> WHAT YOU WILL DO
Rewrite everything from the row that contains "Click the cmd icon in the tab" down to the row that contains "pyautogui.click(x=329, y=162)", replacing "copyright" with "trademark" and leaving everything else unchanged. Give back only those rows, without the pictures.

> DATA SHOWN
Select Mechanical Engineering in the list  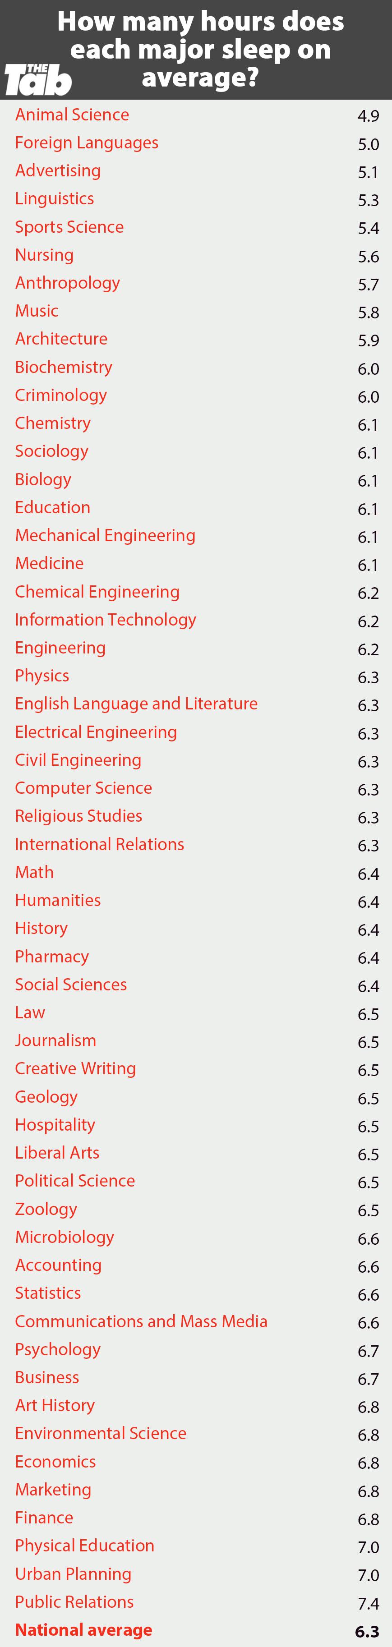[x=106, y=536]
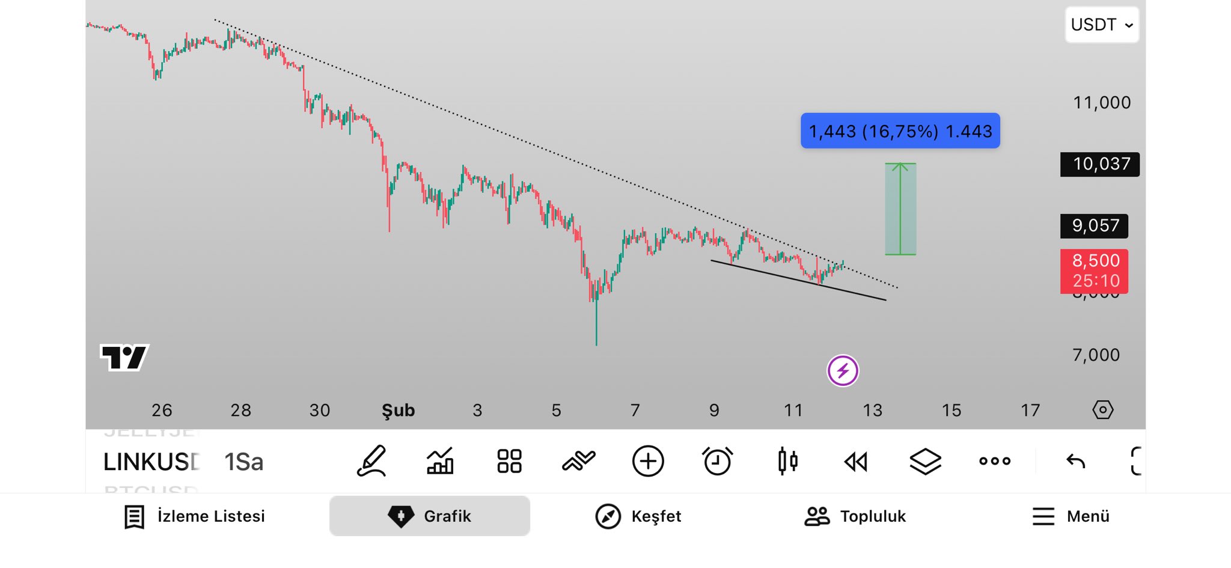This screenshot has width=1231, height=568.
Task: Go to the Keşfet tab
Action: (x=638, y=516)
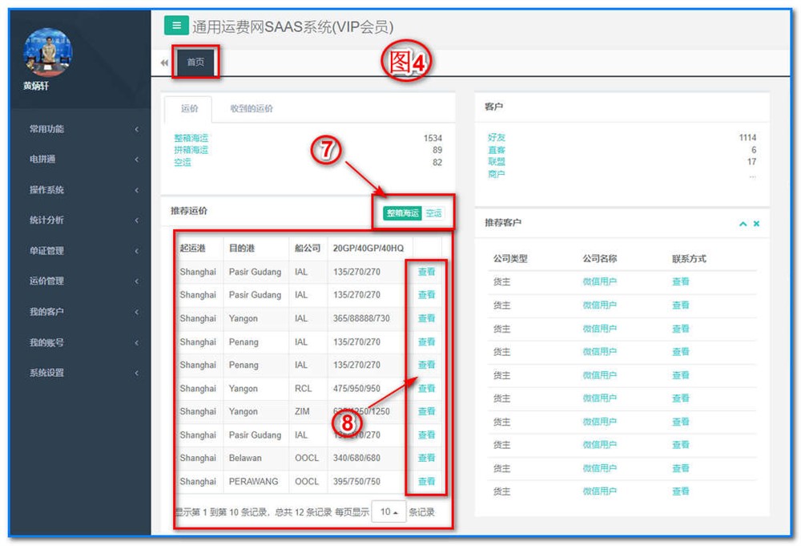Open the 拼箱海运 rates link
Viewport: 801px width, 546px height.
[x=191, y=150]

==

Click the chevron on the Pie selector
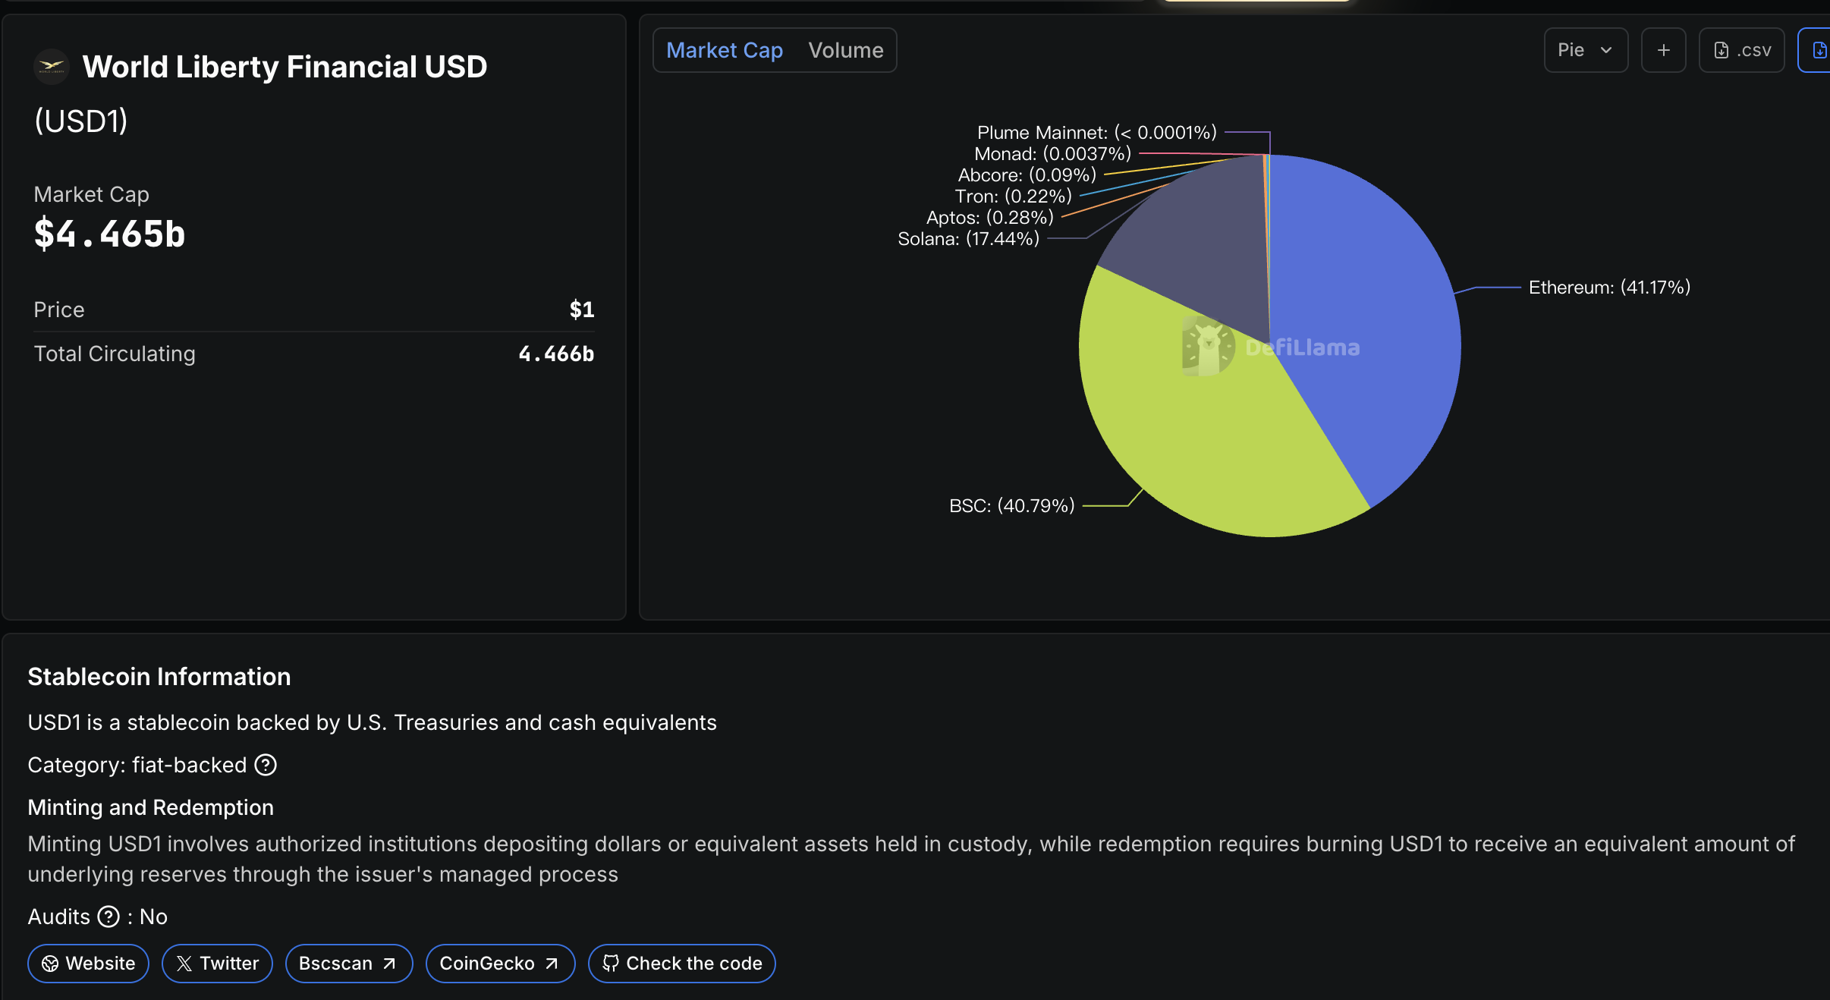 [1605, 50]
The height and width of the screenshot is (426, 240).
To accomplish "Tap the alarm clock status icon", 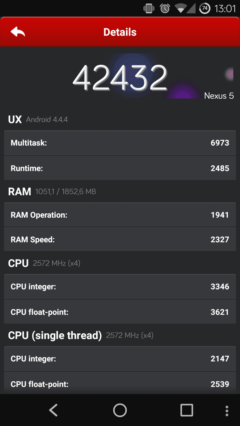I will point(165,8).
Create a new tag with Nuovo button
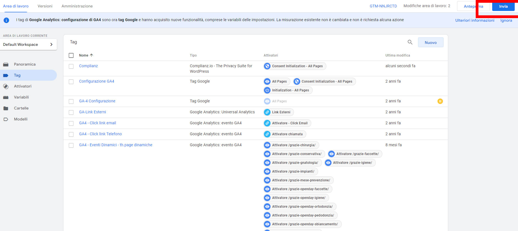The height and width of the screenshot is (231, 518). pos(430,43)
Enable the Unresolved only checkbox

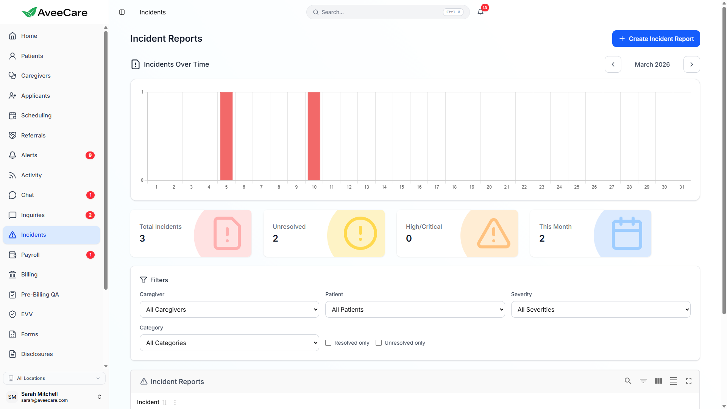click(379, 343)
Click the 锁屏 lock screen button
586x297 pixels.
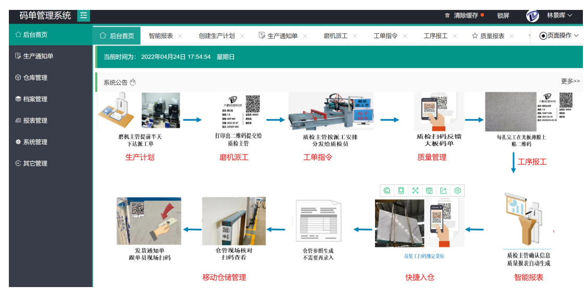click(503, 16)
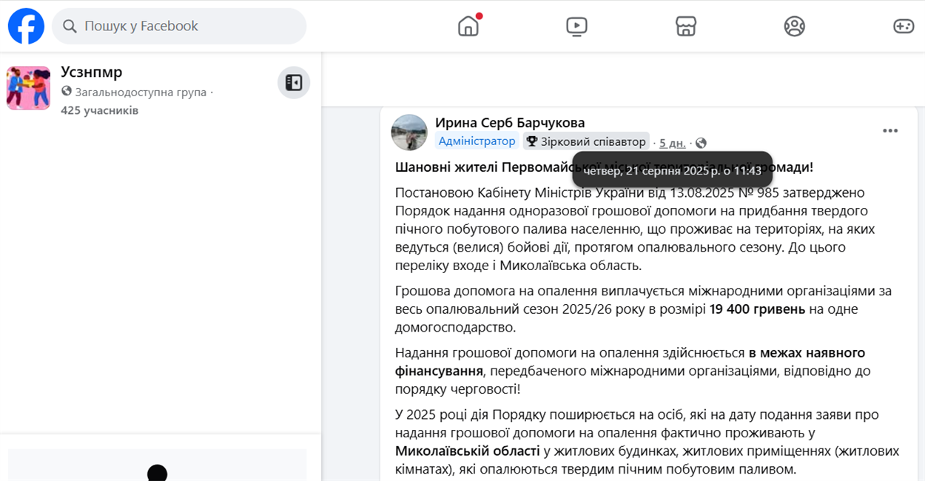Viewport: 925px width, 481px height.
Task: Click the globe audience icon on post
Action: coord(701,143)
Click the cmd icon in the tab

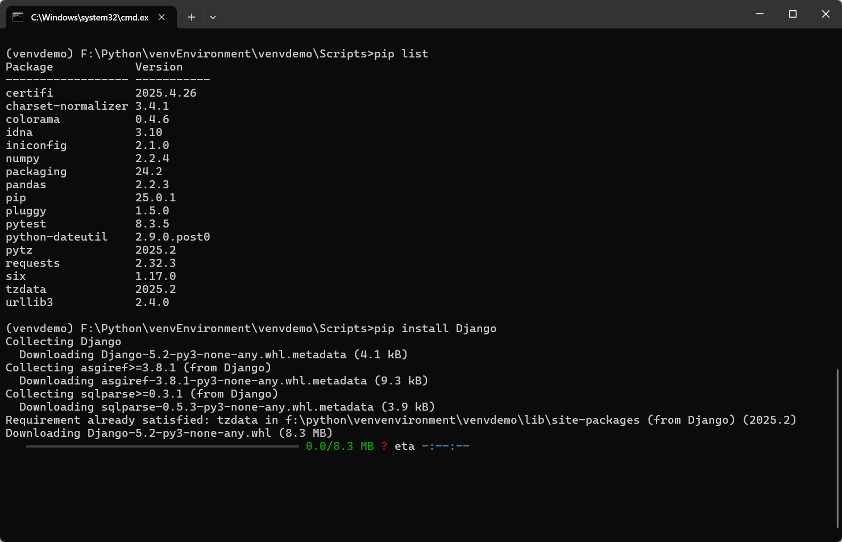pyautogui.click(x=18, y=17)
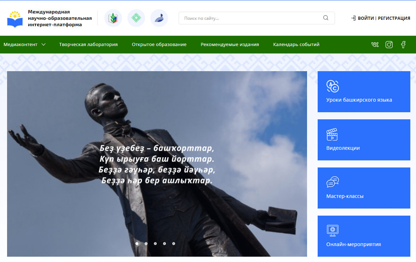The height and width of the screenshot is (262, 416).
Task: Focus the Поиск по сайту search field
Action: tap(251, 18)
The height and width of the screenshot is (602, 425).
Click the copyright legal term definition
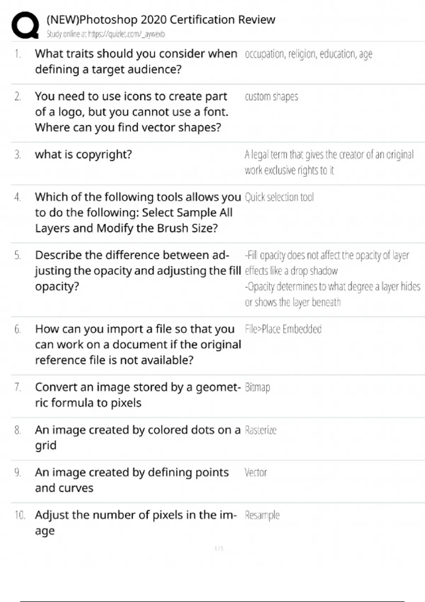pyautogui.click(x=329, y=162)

> EXERCISE SOLUTION
Click the cmd icon in the tab

pyautogui.click(x=18, y=17)
The height and width of the screenshot is (262, 416).
Task: Focus the Поиск по сайту search field
Action: tap(251, 18)
The height and width of the screenshot is (602, 425).
Click the trademark legal term definition
pyautogui.click(x=329, y=162)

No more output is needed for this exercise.